MultitaskMobile photo by Or Hiltch. It’s his car.
On the top of the dash: yogurt drink, hairbrush, electric shaver, Polo cologne, two bananas (in case of a guest?).
Lower down: CD playing, cell phone at the ready.
Heyjoe training and self-directed learning
September 9th, 2008
In comments to my post about seelou training, my friend Ann Yakimovicz talks about resistance she has toward “totally self-directed learning.”
It theoretically would be nice for each employee to choose his/her own learning path, but this adds to their self-service load. They have to have good online search skills to navigate the LMS, then evaluate the choices they find without manager guidance. As a result of HR outsourcing, managers are too busy filling out the latest quarterly goals report in the performance management system or filling out their own hiring or termination documents to hold conversations with their employees.
Ann sees more and more people relying on heyjoe training:
“Hey, Joe — do you know how to extract data and automatically create a graph in Excel?”
Sometimes, heyjoe training is just fine— though maybe it’s really heyjoe support. You’ve got an immediate need; you look for an immediate solution. When it works, great, but the drawbacks are equally obvious:
- What happens when Joe (or all the available Joes) don’t have the answer?
- What happens when you can’t frame your question well?
- What happens when Joe (a coworker, a contact, someone in HR or training) starts turning into a discount version of customer support — or of a security blanket?
I actually think it’s vital for people in the workplace to actively manage their own job-related learning.
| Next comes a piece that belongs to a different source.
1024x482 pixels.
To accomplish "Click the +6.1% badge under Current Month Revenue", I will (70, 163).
But I don’t think that lets the organization off the hook.
The drawbacks I list (along with others you can think of) are systemic ones. As an individual, your on-the-job learning is a personal concern. The organization needs to concern itself not only with your learning but with everyone’s. That means a systematic and systemic approach toward problems (or opportunities) for improving performance.
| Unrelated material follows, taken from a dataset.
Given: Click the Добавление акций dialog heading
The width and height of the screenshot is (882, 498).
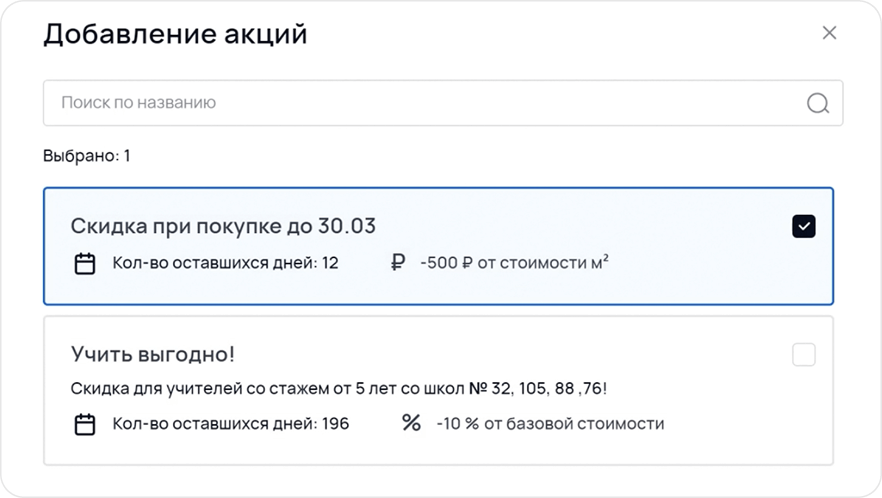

Seelou training and heyjoe support will tend over time to petrify and mythologize past practice. The antidote is an effective way* to request, receive, provide, and give feedback on both training and performance support.
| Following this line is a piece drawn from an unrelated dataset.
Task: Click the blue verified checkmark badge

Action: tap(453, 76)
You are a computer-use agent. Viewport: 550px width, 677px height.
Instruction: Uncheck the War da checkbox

Coworker “support” photo by K W Reinsch.
Ups and downs of performance support
August 28th, 2008
Harold Jarche, who knows what he’s talking about, wrote the other day about keeping learning and performance in balance. In passing, he linked to an insightful post by Jay Cross, “Whatever happened to performance support?” Like Jay, I remember Gloria Gery’s influential book on electronic performance support systems (EPSS).
In a way, they are another example of the almost inevitable bandwagon effect that new technology seems to take in the world of training. Make no mistake; Gloria was trying to shake up the world of corporate training departments, scheduled courses — the whole panoply of schoolhouse-like behavior that characterized “learning” in the typical large organization at the time.
Jay points out that tools like wikis, Google, shared bookmarks, and so on are the new EPSS. We thought at one time we’d all be carrying around little gizmos like the crew on the Enterprise (and some people are, right down to the communicator and no doubt the phaser).
What happens when there’s too much top-down thinking? What happens when you try to cover every eventuality? What happens when you violate that Ted Williams principle (”If you don’t think too good, don’t think too much.”)?
Something like this:
That’s an actual sign from an actual elevator. (Click the photo to see the text in excruciating clarity. I’ve also copied it into this post, after the continuation break.) Over 300 words, 50 of them coming before “what to do.”
I can hear E. B. White weeping, while Joe Harless cackles at “instructions” that are much more of a job than an aid.